» Problem details: From the records below, print only the part that opens with the line containing "The height and width of the screenshot is (594, 447)." and closes with the line containing "the 通知 settings"; omit the pictures.

» Records supplied:
- - - - - - -

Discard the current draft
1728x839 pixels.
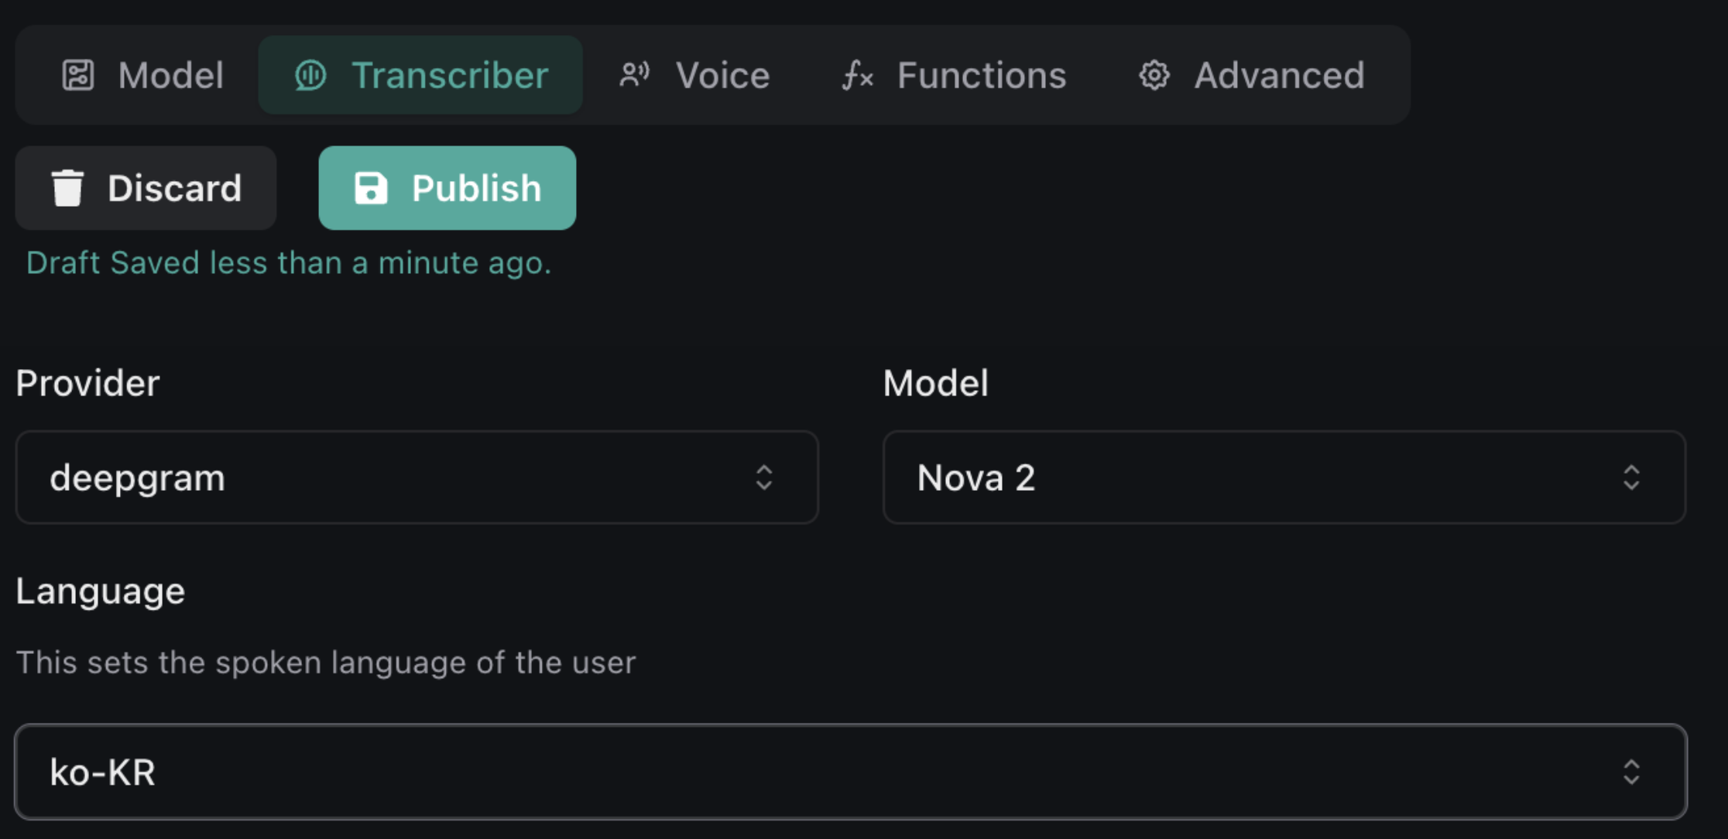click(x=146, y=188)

- - - - - - -

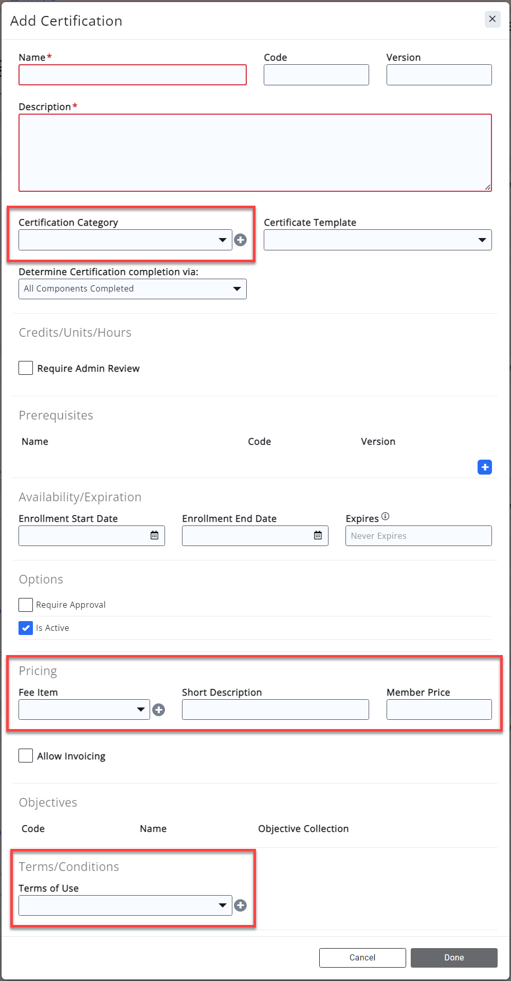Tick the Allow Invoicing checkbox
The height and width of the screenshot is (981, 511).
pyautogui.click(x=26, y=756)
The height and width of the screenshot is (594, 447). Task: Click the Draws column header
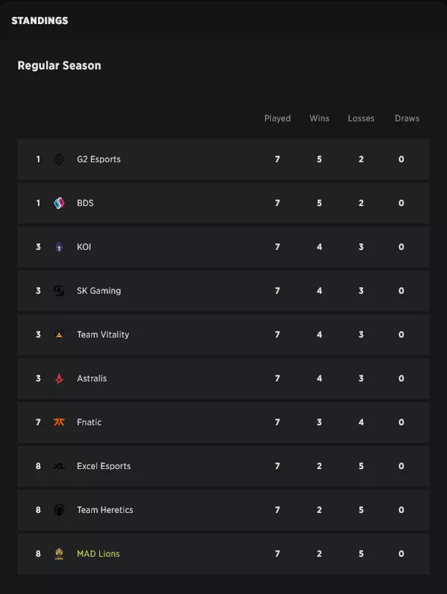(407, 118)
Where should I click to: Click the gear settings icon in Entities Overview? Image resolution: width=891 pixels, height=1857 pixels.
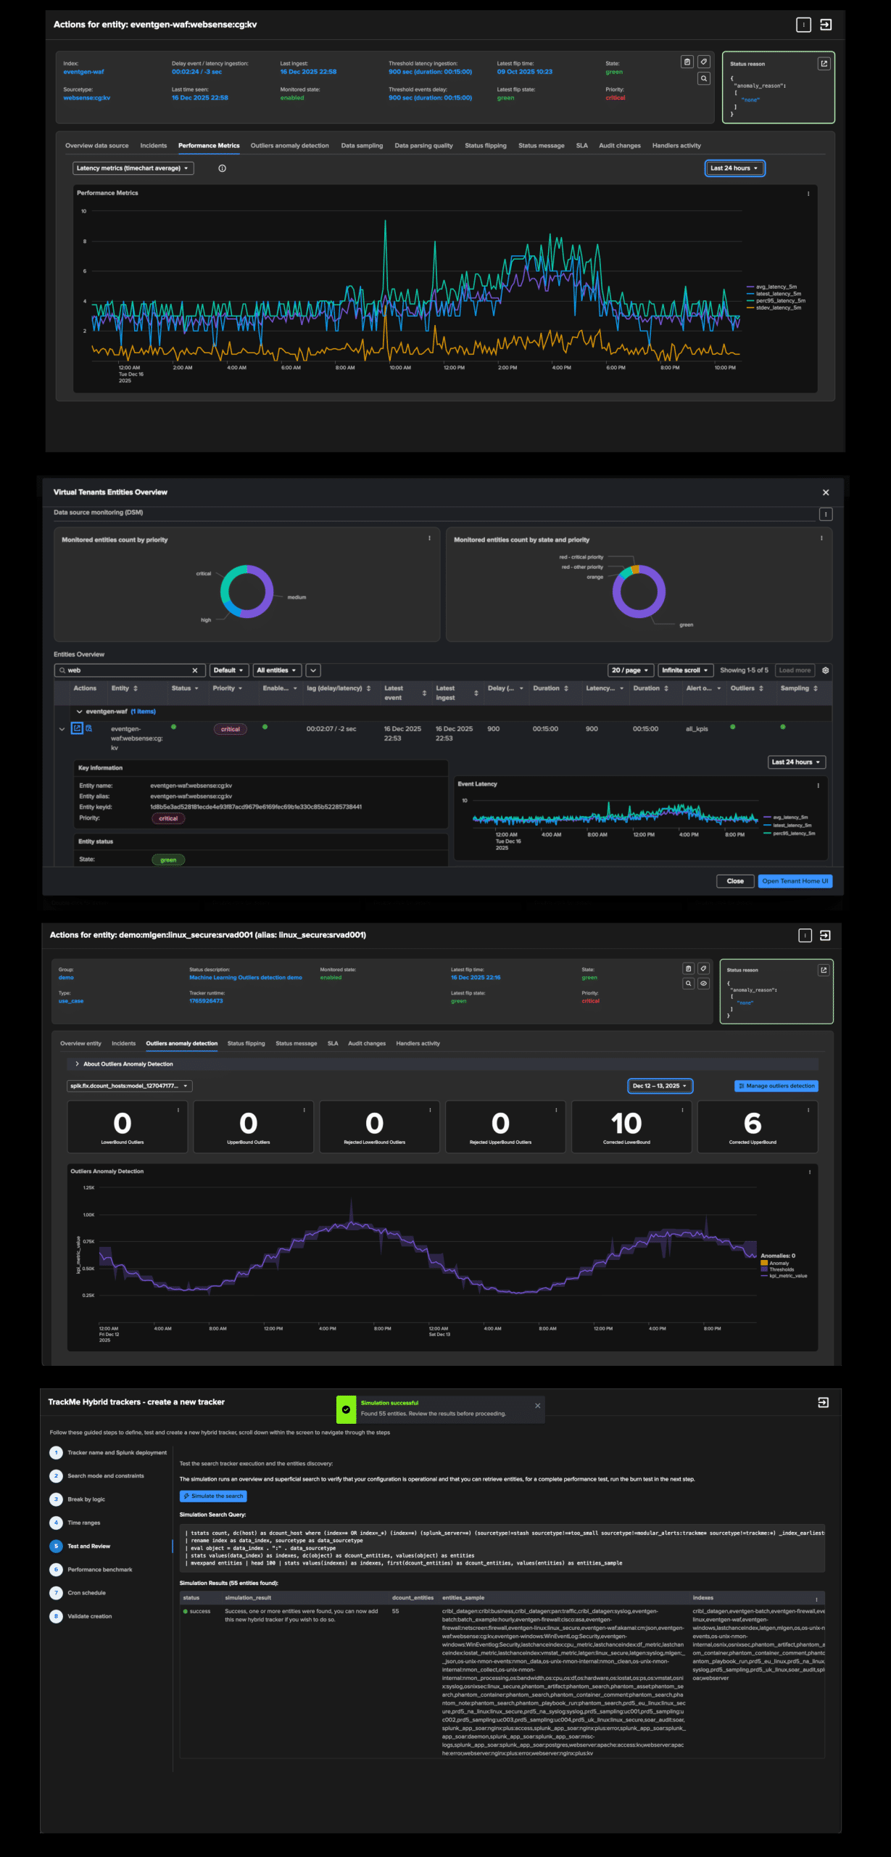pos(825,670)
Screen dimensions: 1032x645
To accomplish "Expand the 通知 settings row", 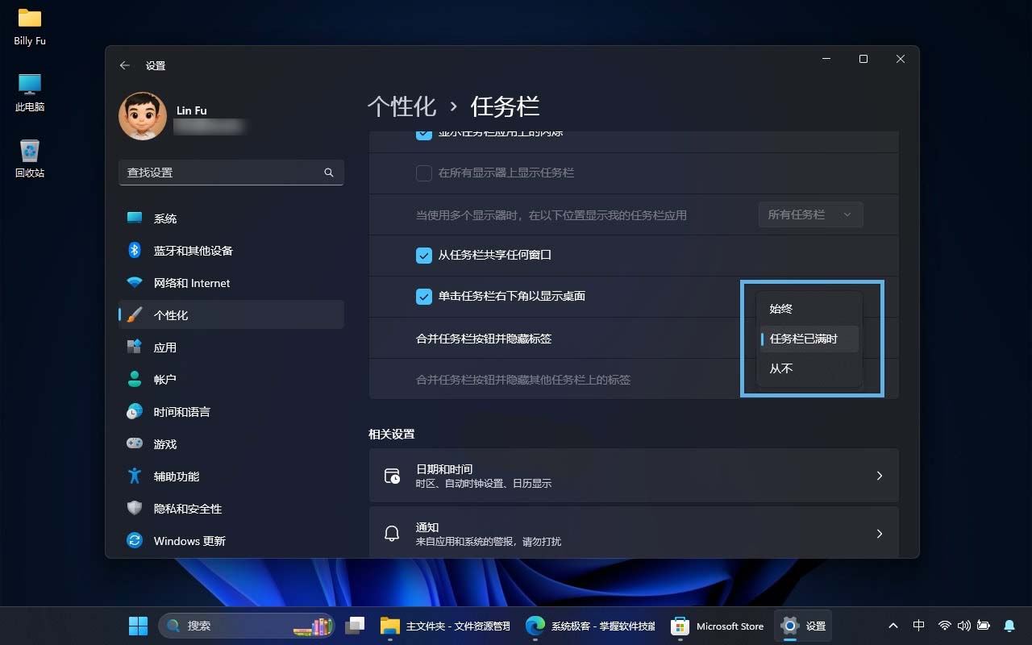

- - - - - - -

» Result for this task:
The height and width of the screenshot is (594, 447). Task: Click the Draws column header
(407, 118)
Where should I click to: Click the gear settings icon in Entities Overview? Image resolution: width=891 pixels, height=1857 pixels.
pos(825,670)
Screen dimensions: 1032x645
To accomplish "Expand the 通知 settings row", 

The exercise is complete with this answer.